Background Mining activities in polymetallic sulfide deposits significantly disrupt regional hydrogeochemical equilibrium, generating acid mine drainage (AMD) that causes severe water environmental pollution and threatens regional water resource security. Understanding the formation and evolution mechanisms of mine water quality and establishing low-cost, sustainable risk management models are fundamental to AMD pollution control.

Methods Based on field sampling and literature review, this study investigated the hydrochemical characteristics of AMD across different polymetallic sulfide mining regions in China. It elucidated the driving processes of AMD generation under the combined influences of hydrodynamic, chemical, and biological fields. Furthermore, a hydrogeochemical reverse regulation pathway was proposed in response to three major pollution control challenges.

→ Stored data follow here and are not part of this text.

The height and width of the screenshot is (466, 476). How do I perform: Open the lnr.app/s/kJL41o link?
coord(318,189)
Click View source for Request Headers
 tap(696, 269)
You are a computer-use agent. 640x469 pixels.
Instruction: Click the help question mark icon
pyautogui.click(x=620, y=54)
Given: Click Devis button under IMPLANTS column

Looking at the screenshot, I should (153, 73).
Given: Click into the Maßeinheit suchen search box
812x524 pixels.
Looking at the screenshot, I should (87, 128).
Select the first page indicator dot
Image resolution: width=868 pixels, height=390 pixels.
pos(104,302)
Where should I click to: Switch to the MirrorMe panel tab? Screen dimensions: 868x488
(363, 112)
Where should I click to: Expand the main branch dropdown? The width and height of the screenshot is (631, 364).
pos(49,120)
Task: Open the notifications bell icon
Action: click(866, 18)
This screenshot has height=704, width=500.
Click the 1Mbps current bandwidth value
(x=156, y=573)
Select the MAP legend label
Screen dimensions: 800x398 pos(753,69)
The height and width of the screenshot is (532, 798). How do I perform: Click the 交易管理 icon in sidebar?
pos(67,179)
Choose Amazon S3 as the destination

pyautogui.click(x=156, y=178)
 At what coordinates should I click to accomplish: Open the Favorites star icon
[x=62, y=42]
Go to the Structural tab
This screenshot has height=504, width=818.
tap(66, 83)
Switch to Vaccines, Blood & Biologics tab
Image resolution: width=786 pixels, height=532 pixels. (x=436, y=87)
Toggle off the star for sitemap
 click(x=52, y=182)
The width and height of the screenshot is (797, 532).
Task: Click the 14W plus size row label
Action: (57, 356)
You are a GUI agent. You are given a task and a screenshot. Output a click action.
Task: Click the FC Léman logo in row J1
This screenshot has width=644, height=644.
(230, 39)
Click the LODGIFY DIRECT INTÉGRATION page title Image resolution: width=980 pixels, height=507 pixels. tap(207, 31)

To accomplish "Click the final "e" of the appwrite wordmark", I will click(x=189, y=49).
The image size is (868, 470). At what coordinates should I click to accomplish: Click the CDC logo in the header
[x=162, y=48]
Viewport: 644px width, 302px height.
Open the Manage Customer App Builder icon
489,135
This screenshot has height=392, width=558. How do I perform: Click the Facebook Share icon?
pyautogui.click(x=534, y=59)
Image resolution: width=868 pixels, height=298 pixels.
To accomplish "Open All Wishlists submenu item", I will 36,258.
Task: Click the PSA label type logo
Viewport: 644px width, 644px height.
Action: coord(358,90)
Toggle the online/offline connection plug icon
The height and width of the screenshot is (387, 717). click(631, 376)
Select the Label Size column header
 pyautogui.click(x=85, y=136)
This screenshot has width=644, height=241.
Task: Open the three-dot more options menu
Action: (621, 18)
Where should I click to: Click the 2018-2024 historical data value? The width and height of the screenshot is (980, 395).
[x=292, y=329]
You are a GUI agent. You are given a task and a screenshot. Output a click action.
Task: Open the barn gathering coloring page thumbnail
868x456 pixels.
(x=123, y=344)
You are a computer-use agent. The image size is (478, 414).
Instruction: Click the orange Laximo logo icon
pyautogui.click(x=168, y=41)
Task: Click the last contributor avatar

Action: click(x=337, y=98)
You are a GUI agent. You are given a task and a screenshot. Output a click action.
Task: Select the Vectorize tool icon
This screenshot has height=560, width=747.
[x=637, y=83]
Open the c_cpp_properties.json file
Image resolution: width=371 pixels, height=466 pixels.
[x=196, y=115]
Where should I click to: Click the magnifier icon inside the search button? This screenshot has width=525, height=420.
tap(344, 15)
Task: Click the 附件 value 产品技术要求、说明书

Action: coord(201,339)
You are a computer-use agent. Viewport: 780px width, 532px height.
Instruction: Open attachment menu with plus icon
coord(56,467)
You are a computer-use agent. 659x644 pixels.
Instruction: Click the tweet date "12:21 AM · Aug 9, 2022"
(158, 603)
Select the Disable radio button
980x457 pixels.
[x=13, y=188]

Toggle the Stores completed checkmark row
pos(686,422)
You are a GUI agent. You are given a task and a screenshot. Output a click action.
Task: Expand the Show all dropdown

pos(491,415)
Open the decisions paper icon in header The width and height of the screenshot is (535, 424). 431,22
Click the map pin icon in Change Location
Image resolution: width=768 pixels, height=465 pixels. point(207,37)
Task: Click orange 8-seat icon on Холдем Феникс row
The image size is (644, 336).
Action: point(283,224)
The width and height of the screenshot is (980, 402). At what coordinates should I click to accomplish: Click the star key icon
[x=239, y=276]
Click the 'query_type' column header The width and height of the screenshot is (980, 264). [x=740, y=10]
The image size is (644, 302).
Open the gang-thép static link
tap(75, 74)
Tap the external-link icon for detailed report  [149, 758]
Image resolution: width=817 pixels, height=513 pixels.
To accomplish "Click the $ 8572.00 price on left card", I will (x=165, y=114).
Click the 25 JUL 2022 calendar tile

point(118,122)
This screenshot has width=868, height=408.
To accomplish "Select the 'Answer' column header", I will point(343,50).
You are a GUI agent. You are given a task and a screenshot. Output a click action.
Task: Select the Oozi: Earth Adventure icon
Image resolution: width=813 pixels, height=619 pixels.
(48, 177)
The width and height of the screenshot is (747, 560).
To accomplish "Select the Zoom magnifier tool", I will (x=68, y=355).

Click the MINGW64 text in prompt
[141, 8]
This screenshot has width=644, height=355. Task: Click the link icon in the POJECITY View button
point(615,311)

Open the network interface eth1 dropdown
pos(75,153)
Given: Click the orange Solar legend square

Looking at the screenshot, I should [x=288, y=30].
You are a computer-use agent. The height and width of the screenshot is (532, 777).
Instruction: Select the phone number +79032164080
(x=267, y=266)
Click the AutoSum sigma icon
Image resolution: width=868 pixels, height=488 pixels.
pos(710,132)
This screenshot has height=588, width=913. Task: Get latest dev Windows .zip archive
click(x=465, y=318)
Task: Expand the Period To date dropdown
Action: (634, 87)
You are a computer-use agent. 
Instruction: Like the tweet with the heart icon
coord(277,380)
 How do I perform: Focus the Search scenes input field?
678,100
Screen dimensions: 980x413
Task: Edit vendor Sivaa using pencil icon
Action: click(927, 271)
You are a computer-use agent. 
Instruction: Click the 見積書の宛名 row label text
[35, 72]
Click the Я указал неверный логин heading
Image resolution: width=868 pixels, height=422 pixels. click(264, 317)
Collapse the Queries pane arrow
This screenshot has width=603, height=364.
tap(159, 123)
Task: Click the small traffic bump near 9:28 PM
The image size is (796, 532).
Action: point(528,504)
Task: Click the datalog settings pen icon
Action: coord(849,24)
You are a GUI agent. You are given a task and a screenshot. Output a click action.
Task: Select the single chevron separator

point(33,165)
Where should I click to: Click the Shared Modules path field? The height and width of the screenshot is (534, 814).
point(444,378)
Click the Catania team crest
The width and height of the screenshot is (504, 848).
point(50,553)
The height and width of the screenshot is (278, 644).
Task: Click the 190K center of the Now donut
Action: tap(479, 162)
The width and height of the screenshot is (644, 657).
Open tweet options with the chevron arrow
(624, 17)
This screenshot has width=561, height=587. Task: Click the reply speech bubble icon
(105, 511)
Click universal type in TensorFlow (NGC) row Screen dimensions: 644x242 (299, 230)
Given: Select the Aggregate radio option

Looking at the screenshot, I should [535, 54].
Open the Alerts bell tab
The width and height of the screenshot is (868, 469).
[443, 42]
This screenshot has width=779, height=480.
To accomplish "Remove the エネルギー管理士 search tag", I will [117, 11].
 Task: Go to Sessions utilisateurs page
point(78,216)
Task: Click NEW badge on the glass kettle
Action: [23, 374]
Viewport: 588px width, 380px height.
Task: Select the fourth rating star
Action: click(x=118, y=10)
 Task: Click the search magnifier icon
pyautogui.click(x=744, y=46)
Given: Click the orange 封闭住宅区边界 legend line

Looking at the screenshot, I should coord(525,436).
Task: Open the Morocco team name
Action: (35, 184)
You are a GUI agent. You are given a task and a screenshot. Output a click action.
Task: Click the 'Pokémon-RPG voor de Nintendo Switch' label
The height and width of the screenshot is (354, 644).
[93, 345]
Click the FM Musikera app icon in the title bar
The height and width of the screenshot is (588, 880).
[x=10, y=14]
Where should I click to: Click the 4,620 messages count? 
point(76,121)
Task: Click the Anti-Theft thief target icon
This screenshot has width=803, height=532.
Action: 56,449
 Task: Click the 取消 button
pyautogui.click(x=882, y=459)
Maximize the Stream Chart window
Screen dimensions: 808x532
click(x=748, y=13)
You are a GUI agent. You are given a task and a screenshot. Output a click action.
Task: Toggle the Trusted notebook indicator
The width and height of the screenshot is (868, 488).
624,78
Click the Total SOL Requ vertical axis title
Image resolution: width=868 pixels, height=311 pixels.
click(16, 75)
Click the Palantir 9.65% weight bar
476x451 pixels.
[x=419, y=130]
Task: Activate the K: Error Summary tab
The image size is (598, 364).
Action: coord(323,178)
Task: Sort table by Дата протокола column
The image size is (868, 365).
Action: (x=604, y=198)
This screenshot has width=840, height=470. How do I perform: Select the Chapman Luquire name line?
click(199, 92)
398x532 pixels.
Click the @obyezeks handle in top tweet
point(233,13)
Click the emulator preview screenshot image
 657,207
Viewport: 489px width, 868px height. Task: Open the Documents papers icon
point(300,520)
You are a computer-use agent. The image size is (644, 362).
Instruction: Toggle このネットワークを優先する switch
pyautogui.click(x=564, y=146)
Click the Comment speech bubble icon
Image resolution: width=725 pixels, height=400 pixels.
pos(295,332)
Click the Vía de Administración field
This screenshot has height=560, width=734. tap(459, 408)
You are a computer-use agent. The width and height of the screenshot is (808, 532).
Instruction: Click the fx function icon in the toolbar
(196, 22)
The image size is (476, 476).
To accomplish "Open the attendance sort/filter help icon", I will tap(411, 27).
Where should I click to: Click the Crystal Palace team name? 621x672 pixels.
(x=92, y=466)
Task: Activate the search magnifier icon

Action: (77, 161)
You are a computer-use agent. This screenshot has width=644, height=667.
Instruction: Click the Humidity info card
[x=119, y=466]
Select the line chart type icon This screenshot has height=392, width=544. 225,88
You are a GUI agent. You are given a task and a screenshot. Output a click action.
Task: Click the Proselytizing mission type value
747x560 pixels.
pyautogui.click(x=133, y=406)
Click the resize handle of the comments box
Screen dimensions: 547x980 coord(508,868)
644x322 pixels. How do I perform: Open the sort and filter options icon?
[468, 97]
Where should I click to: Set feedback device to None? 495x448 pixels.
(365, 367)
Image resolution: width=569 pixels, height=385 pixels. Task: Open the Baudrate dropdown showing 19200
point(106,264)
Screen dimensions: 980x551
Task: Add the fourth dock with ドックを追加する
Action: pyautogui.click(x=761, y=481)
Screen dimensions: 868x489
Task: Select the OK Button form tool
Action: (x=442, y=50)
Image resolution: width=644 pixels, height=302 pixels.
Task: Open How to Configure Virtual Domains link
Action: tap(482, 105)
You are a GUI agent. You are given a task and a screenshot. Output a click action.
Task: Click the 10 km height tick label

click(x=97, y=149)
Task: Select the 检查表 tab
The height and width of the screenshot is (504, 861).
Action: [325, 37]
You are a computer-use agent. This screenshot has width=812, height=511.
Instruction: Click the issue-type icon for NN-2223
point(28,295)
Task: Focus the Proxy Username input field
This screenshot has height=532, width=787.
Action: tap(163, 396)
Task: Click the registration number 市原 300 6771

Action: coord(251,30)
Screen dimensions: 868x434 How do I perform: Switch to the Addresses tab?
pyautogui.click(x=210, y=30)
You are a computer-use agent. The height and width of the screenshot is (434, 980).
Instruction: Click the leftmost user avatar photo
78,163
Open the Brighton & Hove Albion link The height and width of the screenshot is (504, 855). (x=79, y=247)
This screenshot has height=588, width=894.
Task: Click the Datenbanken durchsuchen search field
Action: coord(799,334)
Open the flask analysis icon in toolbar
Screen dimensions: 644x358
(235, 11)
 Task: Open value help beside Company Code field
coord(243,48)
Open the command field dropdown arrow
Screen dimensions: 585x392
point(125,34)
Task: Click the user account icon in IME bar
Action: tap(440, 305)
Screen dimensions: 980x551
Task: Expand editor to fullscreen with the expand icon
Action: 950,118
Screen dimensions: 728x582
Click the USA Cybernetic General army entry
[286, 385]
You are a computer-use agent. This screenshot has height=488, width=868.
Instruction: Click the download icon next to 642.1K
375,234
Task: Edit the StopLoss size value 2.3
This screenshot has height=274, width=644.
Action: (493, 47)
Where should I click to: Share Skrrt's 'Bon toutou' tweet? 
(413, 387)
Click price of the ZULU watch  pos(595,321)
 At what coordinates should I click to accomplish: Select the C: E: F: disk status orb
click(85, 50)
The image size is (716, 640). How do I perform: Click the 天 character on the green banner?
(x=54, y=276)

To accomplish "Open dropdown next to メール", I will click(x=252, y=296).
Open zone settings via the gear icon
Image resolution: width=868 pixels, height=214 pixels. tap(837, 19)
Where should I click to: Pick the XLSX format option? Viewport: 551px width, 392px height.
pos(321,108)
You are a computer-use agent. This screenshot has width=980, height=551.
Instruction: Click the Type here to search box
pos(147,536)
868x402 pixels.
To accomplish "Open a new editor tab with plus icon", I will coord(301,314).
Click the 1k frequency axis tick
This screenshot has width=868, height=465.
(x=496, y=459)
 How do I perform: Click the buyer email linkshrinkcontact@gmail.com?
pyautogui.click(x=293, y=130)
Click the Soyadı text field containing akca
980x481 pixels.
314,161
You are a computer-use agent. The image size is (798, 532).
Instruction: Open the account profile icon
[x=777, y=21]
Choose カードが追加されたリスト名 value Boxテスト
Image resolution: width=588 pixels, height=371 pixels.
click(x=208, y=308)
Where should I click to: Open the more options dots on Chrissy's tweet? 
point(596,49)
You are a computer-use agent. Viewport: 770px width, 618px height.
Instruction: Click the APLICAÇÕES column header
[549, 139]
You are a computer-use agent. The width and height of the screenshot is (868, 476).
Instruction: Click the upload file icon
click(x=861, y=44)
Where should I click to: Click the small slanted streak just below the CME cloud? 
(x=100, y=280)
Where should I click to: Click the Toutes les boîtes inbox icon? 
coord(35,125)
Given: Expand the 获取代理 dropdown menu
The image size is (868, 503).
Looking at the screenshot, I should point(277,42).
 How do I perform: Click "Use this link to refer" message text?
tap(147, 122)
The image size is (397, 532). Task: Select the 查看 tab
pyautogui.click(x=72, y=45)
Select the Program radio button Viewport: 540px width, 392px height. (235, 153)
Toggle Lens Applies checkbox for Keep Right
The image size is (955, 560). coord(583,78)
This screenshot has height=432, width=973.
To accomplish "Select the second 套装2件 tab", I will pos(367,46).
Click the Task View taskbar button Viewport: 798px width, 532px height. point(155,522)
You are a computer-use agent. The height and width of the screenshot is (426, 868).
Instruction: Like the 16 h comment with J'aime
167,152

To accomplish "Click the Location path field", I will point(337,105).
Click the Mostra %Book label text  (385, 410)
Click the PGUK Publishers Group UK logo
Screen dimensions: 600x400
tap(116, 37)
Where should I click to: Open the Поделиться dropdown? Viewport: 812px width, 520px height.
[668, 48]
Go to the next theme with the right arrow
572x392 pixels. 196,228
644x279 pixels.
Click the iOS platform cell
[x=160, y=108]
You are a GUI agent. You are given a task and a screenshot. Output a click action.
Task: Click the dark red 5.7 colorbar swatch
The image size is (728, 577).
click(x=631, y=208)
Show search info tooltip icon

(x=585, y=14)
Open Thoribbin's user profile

Results and Discussion  Statistical analysis reveals substantial variations in hydrochemical characteristics of AMD among different mining regions in China. Notably, 78% and 76% of samples exceed the Class III water quality thresholds for Total Dissolved Solids (TDS) and sulfate (\mathrmSO_4^2- ), respectively, as stipulated in China's national standard "Quality Standard for Ground Water" (GB/T 14848-2017). Accordingly, a "three-investigations-one-assessment" risk evaluation system is developed, establishing a "targeted risk management" goal focused primarily on environmental regulation for low-cost, sustainable control. Furthermore, an integrated "diversion-blockage-treatment-management" control model is established. This model adheres to the hierarchical principle of "high-level treatment, medium-level control, and low-level prevention," and implements the strategy of "diversion-blockage priority, integrated blockage-treatment, terminal treatment, and comprehensive management" provides a framework for achieving low-cost and sustainable AMD pollution control.